__YOUR GOAL__
The result should be the line with "Image resolution: width=1000" followed by every remaining line of the entries, each reproduced exactly, with nothing else.

__DATA FOR THIS EXERCISE__
========
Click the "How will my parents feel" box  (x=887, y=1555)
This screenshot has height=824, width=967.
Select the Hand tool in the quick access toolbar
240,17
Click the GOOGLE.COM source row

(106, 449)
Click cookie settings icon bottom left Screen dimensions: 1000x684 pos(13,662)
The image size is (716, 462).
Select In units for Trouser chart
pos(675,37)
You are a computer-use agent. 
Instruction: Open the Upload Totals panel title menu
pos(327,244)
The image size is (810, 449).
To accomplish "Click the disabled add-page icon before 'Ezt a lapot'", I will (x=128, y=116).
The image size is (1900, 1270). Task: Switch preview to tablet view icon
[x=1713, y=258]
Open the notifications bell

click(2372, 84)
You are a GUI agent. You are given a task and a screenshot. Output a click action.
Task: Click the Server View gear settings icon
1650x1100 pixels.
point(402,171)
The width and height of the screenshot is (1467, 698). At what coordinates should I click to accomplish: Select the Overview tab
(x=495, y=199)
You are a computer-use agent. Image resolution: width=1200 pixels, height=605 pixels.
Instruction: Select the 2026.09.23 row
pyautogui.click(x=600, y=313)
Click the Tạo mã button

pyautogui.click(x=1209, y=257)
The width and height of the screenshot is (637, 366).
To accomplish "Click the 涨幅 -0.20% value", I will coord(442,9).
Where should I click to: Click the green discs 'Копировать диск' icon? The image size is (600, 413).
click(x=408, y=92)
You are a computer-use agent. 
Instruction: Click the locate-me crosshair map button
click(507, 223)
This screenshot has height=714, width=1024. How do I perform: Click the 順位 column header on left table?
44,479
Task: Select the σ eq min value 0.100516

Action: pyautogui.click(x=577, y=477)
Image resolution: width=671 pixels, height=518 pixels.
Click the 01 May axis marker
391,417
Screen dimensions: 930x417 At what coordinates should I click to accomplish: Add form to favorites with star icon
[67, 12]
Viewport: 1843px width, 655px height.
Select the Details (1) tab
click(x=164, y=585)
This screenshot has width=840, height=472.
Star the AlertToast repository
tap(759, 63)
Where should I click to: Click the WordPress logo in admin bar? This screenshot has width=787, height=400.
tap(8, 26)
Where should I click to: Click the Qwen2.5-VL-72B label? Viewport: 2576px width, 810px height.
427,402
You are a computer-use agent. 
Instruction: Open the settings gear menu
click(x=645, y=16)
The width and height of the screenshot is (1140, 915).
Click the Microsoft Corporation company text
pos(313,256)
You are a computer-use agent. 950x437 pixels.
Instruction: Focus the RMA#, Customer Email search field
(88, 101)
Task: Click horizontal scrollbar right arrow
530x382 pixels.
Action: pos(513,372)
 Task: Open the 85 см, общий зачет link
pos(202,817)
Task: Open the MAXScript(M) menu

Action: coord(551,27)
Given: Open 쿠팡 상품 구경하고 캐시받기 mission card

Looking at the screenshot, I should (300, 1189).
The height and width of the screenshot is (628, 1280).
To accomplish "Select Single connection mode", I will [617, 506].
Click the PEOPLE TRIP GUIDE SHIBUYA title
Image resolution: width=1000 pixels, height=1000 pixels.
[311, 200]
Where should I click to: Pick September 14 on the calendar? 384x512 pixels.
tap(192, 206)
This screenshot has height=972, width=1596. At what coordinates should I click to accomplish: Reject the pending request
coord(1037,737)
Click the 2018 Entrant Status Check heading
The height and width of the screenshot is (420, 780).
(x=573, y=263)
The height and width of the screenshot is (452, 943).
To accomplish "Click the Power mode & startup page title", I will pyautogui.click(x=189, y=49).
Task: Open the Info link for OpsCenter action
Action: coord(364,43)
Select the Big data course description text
========
__EXERCISE RESPONSE__
Image resolution: width=1000 pixels, height=1000 pixels.
[311, 200]
Where should I click to: Pick September 14 on the calendar? 384x512 pixels.
tap(192, 206)
This screenshot has height=972, width=1596. At what coordinates should I click to accomplish: Reject the pending request
coord(1037,737)
Click the 2018 Entrant Status Check heading
The height and width of the screenshot is (420, 780).
(x=573, y=263)
The height and width of the screenshot is (452, 943).
To accomplish "Click the Power mode & startup page title", I will pyautogui.click(x=189, y=49).
Task: Open the Info link for OpsCenter action
Action: coord(364,43)
Select the Big data course description text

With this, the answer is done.